Bref, les syndicats sont les méchants qui feraient mieux de faire des concessions sur le dos des personnels pour l’avenir de ce ministère…à moins que cela soit celui du ministre.
5) Votes :
Après l’intervention du ministre, les syndicats demandent de passer aux votes sur les deux textes proposés :
15 représentants de l’administration et 15 pour les syndicats (10 UNSA-MAE, 4 CFDT – 1 CGT)
Avis n°1 (sur le texte n°1) :
Pour : 15 (syndicats)
Contre : 15 (administration)
Avis n°2 (sur le texte n°2) :
Pour : 15 (syndicats)
Contre : 15 (administration)
Compte tenu du partage des voix, les avis sont votés par le CTPM1.

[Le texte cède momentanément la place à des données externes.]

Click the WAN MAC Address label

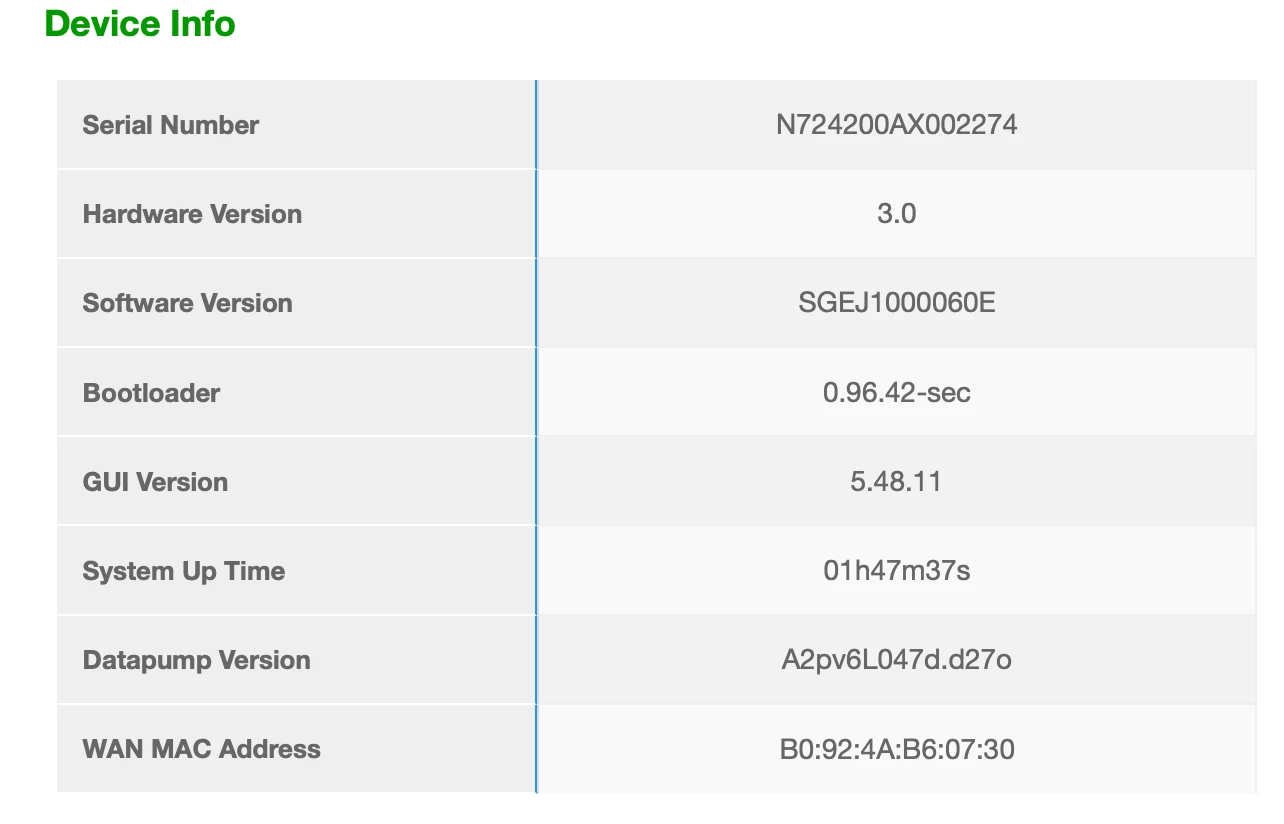[x=201, y=749]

9 représentants de l’administration (pour respecter la parité suite à l’absence d’un titulaire de la CFDT) et 9 pour les syndicats (4 CFDT – 2 CGT – 1 FSU – 1 UNSA Education – 1 Liste d’Union)

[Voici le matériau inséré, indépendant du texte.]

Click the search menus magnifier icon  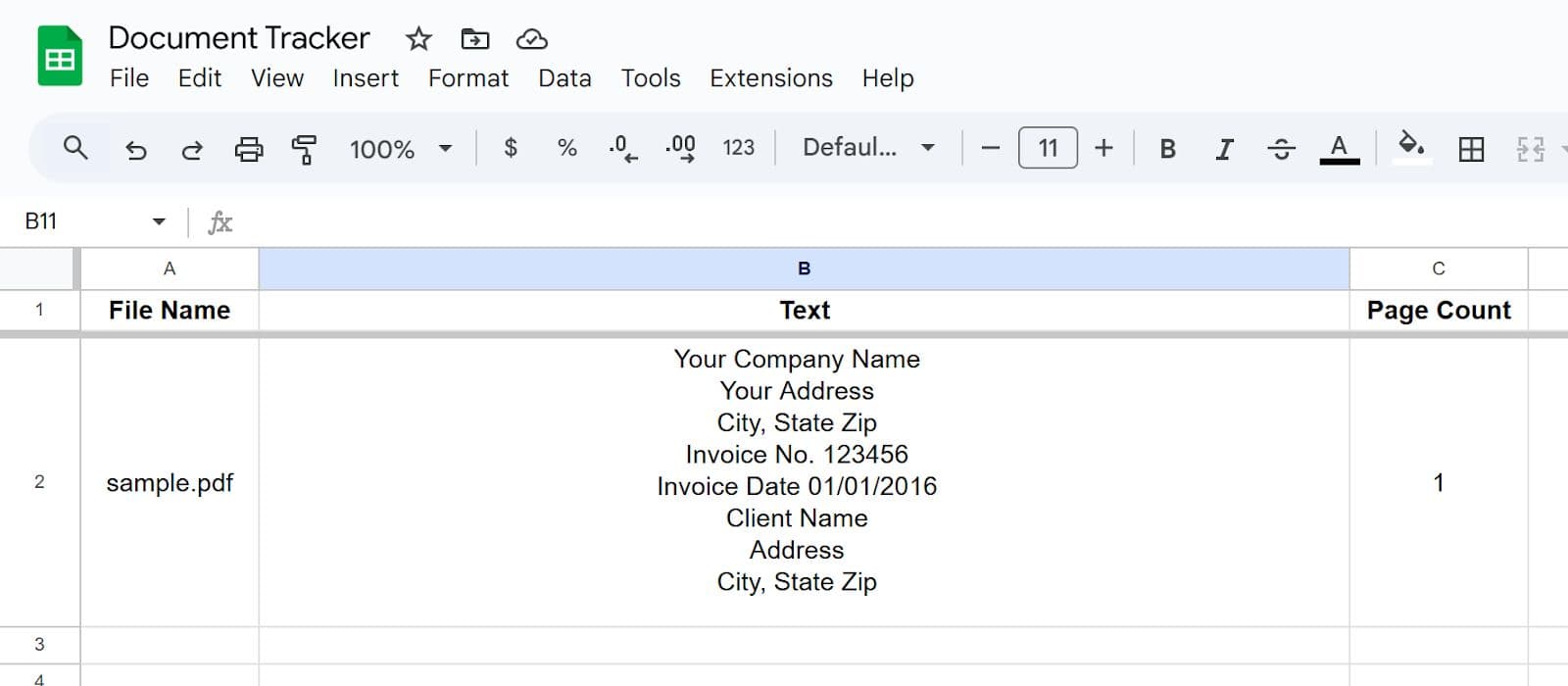[75, 148]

Avis n°1 (sur le texte n°1) :
Pour : 8 (syndicats)
Contre : 9 (administration)
Abstention : 1 (Liste d’Union)
Avis n°2 (sur le texte n°2) :
Pour : 8 (syndicats)
Contre : 9 (administration)
Abstention : 1 (Liste d’Union)
A cause du vote de la Liste d’Union (les collègues jugeront), les avis ne sont pas votés par le CTPM2, une belle occasion perdue de faire l’unanimité face aux orientations néfastes du ministère !!!
Après le vote les syndicats indiquent au ministre qu’il est inutile de poursuivre les débats et quittent la séance.
Roger FERRARI
Secrétaire national chargé
des questions hors de
France.
Denis BARON, Mireille COURT,
Catherine JUSTIN, Jean-Charles
MOYON,
Thierry WUILLEZ
Membres du Secteur Hors de
France.
RF/DB/MC/CJ/JCM/TW/MR
DES ORGANISATIONS SYNDICALES
DU MINISTERE DES AFFAIRES ETRANGERES
Paris, le 20 novembre 2003, 15h00
Les deux comités techniques paritaires ministériels du ministère des affaires étrangères se sont réunis le 20 novembre 2003 afin de débattre de la stratégie ministérielle de réforme proposée par le ministre Dominique de Villepin. Les organisations syndicales du ministère des affaires étrangères, CFDT, CGT, FO, FSU, UNSA-Education, UNSA-USMAE, ont exprimé leur profond désaccord et rejeté le plan de réforme.
Ces syndicats appellent l’ensemble des personnels de ce ministère, en France et à l’étranger, à la mobilisation et lancent dans un premier temps un mot d’ordre de grève pour le lundi 1er décembre 2003.
En effet, les agents ne comprennent pas que le Président de la
République et le gouvernement affichent de grandes ambitions pour la France
sur la scène internationale alors que, dans le même temps, les moyens humains
et financiers mis au service de ce ministère sont en régression constante.